Pregnant women from black, Asian and minority ethnic backgrounds should be fast-tracked to hospital because of their increased risk of coronavirus, NHS England has said.
Doctors and midwives have been told to relax their criteria for reviewing and admitting BAME women to hospital or escalating any concerns about their health. NHS England also said it wanted to see “tailored communications” specifically aimed at supporting women from BAME backgrounds.
The healthcare body is also recommending that women with darker skin, or who cover their skin while outside, consider taking daily vitamin D supplements throughout the year, after research suggested that those with lower vitamin D levels were at higher risk from coronavirus. Hospital staff will be expected to discuss vitamins with all women.
BAME women make up 55% of UK pregnancy hospitalisations with Covid-19
Hospitals are also being urged to thoroughly record coronavirus risk factors for all women, including ethnicity, health conditions, age, body mass index (BMI) and whether they live in a deprived area.
Research published in the British Medical Journal in late May found that pregnant black women were eight times more likely to be admitted to hospital with coronavirus than pregnant white women, while pregnant Asian women were four times more likely.
The data, compiled from 427 women across 194 obstetric units in the UK, found that 56% of the women were from BAME backgrounds, while 69% were overweight. Of the group, 41% were aged 35 or over, and 34% had underlying health conditions.
Jacqueline Dunkley-Bent, the chief midwifery officer for England, wrote to all maternity units explaining the expectations on staff and reassuring pregnant women.

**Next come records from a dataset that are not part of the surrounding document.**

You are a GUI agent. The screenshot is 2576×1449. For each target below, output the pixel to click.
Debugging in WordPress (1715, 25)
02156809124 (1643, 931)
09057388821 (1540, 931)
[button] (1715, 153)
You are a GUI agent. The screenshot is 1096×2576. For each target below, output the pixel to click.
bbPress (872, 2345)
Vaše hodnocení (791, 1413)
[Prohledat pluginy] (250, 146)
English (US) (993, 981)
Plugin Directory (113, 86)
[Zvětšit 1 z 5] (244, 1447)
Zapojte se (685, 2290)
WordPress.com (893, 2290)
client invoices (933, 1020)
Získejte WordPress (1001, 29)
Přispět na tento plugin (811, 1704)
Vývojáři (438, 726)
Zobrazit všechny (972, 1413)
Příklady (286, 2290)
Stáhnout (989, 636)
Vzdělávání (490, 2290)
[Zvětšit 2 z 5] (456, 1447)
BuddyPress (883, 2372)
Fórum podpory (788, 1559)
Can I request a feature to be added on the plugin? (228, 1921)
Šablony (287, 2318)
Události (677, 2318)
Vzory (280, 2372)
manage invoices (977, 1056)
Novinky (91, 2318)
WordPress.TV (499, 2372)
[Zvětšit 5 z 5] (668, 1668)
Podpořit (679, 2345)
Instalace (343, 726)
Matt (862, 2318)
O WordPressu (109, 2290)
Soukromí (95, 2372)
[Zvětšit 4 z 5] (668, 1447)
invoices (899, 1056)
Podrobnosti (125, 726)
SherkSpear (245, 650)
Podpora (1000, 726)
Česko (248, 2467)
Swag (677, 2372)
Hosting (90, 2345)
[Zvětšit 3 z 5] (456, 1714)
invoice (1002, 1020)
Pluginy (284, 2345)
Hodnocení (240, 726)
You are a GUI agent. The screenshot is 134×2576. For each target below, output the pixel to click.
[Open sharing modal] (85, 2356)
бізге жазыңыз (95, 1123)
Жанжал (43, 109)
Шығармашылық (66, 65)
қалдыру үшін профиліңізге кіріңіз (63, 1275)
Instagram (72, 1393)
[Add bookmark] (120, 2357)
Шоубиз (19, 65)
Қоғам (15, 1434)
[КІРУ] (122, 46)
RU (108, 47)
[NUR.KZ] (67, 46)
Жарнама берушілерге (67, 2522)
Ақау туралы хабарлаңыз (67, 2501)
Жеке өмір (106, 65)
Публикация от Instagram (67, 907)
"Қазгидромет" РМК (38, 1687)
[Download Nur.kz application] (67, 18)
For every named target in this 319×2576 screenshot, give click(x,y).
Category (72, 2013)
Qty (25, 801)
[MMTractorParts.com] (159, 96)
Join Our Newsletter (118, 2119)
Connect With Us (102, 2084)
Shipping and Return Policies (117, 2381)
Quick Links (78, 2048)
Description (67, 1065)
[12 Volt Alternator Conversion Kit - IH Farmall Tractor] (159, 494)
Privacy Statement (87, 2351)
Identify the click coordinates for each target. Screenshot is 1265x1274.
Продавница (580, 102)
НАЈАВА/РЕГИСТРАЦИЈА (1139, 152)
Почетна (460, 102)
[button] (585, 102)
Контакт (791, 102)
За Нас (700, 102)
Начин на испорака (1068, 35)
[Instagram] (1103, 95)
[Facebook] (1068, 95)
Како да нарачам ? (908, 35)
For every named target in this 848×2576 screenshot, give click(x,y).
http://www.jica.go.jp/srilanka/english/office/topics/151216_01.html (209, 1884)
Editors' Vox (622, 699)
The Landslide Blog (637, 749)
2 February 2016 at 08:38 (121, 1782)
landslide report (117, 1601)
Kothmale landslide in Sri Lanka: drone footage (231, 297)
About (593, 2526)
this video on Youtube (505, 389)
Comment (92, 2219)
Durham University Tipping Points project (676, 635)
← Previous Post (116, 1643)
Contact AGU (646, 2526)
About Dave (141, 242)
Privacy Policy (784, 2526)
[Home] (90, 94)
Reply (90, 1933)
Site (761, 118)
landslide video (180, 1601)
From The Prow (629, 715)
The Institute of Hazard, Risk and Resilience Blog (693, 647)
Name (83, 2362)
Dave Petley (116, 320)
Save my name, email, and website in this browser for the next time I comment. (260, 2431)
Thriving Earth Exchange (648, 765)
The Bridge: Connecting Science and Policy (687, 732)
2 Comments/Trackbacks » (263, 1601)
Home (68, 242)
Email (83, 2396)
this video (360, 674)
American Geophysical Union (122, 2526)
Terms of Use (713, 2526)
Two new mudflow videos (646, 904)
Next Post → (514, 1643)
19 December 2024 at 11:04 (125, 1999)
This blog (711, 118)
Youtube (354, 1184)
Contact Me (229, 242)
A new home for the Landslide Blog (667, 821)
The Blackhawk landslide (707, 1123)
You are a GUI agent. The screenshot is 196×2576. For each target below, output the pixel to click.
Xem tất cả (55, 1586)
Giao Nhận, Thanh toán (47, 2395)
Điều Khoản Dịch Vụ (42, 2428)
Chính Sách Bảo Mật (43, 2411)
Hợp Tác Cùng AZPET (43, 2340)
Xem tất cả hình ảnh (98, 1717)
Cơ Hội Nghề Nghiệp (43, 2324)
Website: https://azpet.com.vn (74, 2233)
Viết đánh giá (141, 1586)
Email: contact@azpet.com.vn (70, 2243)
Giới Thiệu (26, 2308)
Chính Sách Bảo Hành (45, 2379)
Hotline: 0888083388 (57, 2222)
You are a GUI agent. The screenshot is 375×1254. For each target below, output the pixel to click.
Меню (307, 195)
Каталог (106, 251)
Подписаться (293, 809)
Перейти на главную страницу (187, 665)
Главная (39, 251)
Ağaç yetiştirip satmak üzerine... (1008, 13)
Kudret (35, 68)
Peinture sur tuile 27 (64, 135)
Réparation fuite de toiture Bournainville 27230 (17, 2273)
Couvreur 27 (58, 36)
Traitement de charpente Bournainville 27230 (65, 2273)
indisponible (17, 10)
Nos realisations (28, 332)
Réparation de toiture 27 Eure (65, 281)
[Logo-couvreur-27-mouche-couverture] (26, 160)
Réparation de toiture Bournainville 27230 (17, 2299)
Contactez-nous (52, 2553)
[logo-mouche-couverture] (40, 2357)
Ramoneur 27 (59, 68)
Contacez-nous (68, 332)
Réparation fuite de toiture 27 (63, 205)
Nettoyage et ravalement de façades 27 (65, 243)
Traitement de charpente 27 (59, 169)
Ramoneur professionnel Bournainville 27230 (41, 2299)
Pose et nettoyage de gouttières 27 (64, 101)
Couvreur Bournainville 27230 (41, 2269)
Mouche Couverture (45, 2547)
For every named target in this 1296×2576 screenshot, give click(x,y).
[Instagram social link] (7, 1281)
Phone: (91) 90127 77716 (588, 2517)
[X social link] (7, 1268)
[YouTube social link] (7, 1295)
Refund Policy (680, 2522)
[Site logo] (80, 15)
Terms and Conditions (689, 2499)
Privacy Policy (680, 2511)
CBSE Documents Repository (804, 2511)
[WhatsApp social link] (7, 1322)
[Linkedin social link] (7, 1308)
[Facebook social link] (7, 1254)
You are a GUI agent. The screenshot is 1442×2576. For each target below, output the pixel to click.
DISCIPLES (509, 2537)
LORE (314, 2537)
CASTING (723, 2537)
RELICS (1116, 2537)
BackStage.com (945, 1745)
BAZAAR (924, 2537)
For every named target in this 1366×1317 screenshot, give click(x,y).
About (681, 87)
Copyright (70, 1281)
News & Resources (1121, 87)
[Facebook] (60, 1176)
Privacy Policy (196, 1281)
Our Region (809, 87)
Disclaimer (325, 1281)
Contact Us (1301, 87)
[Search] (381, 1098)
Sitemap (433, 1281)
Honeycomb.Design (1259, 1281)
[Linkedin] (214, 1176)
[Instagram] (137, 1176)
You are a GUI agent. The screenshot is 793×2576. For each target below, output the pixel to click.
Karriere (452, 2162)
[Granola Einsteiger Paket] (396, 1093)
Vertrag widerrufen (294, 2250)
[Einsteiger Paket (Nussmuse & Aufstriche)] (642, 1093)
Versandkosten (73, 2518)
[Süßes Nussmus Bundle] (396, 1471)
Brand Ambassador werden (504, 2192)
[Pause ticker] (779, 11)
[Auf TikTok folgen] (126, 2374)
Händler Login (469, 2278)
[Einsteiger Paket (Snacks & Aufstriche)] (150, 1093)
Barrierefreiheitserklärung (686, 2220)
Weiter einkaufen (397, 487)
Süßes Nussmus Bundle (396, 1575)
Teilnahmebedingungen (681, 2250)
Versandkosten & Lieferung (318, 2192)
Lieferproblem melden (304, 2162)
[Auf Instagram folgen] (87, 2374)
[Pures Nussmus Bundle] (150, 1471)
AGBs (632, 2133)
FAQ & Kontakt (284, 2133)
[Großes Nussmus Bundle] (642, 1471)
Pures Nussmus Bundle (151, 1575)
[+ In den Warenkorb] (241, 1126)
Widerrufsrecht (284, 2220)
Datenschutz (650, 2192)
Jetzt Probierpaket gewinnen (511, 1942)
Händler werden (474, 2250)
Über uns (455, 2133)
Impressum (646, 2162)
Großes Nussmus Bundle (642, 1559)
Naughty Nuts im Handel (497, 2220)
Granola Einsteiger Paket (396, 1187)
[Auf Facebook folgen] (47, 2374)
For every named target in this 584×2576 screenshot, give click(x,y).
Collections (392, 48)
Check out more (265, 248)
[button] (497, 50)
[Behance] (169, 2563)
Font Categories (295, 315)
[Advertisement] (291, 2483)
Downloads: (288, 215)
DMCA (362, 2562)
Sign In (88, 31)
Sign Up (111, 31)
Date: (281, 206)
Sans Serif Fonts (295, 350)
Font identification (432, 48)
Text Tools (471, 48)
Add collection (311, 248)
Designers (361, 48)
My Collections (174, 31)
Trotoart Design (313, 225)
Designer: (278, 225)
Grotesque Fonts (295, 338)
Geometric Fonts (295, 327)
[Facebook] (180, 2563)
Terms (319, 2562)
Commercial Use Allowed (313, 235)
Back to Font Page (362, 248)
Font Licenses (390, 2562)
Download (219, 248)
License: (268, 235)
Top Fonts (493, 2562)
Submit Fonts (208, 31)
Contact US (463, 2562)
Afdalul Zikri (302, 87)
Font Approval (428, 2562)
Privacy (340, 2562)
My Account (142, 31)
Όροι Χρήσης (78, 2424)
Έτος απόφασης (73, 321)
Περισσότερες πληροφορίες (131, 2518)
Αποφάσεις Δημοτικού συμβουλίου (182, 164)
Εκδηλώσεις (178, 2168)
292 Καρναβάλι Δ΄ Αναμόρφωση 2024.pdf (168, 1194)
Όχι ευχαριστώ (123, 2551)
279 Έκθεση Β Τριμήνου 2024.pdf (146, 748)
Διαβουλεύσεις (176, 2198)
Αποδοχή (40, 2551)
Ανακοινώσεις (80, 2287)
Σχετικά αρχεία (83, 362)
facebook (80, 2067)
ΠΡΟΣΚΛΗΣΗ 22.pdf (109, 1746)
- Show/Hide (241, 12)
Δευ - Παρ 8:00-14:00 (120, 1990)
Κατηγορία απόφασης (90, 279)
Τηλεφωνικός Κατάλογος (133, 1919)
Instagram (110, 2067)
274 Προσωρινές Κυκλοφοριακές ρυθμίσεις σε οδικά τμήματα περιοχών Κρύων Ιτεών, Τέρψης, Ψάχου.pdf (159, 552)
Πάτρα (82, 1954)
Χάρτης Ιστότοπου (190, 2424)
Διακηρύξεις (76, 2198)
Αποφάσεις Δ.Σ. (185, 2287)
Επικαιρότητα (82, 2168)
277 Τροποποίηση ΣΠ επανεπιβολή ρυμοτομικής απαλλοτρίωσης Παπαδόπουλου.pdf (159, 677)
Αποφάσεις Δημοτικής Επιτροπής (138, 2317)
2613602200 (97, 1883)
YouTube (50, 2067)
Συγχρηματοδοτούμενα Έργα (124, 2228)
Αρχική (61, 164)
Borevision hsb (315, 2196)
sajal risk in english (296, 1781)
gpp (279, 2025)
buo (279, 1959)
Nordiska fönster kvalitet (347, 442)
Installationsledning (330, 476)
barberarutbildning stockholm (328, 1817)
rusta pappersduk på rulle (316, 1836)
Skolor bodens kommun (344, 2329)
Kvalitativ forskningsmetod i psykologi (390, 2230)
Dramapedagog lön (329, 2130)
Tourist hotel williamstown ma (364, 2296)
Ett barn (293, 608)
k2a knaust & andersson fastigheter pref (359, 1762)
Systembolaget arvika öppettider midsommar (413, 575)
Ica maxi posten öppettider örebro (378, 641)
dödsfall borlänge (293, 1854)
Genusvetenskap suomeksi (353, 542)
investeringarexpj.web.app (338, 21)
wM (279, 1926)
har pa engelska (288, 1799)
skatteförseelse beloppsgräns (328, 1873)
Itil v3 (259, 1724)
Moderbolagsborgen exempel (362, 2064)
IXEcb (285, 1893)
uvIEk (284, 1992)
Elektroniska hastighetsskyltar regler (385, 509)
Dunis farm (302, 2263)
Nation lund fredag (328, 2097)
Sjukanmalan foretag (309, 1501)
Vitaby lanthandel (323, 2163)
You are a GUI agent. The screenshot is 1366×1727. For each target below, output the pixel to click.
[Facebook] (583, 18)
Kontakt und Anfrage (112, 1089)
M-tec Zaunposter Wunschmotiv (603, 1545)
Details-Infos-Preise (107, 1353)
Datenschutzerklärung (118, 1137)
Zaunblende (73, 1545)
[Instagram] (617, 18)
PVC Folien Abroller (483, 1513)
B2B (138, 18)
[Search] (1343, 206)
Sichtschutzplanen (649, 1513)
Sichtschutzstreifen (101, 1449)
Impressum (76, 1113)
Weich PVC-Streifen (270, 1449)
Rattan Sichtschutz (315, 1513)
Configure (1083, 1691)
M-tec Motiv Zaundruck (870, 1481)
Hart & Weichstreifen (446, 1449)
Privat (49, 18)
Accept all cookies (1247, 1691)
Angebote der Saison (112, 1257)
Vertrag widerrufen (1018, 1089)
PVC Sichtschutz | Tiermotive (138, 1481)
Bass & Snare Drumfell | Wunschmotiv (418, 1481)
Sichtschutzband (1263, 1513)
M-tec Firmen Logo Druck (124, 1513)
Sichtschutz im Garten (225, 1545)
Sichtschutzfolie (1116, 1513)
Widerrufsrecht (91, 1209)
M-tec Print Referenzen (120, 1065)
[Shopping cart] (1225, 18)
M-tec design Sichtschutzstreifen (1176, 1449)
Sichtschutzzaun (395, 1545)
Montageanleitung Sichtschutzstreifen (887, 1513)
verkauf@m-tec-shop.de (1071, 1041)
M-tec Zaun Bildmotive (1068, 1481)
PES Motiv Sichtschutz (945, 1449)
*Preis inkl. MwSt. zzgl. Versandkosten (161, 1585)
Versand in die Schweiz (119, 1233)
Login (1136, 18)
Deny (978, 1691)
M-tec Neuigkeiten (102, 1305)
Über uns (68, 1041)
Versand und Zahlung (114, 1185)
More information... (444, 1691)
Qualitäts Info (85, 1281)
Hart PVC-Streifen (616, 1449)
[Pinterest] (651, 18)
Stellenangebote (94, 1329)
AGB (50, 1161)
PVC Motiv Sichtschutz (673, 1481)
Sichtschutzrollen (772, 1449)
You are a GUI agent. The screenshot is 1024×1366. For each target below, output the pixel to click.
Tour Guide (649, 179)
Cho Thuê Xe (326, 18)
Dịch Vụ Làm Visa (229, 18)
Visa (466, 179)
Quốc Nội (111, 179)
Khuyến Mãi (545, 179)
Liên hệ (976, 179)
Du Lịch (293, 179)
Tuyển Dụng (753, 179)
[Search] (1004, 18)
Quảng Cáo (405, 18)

“While Public Health England is continuing to assess and advise on the impact of the Covid-19 outbreak on ethnic groups, I want to make sure that the NHS is doing everything we can to reach out, reassure and support those pregnant women and new mums most at risk,” she said.
“Understandably, the pandemic has caused pregnant women increased anxiety over the last couple of months, but I want to make sure that every pregnant woman in England knows that the NHS is here for them – if you have any doubt whatsoever that something isn’t right with you or your baby, contact your midwife immediately.”
This week, all hospitals have been instructed to complete risk assessments for staff who are at higher risk of coronavirus.
It comes after NHS England apologised after an investigation that found just 23% of health trusts in England had conducted risk assessments for their staff members from BAME backgrounds.
Trusts were told that BAME staff were at greater risk from coronavirus two months ago, and advised to undertake risk assessments by NHS chief executive Simon Stevens. An investigation by Sky News found that of the 149 trusts who replied to freedom of information requests, only 34 had completed the risk assessments, while 91 others said it was in progress.
Prerana Issar, chief people officer for NHS England, said the results were disappointing.
“We have some good practices where people are pulling out all the stops where their staff are accessing risk assessments, but I’m sorry that not everyone has been risk assessed from their managers,” she said, adding that protecting staff was the “number-one priority of the NHS”.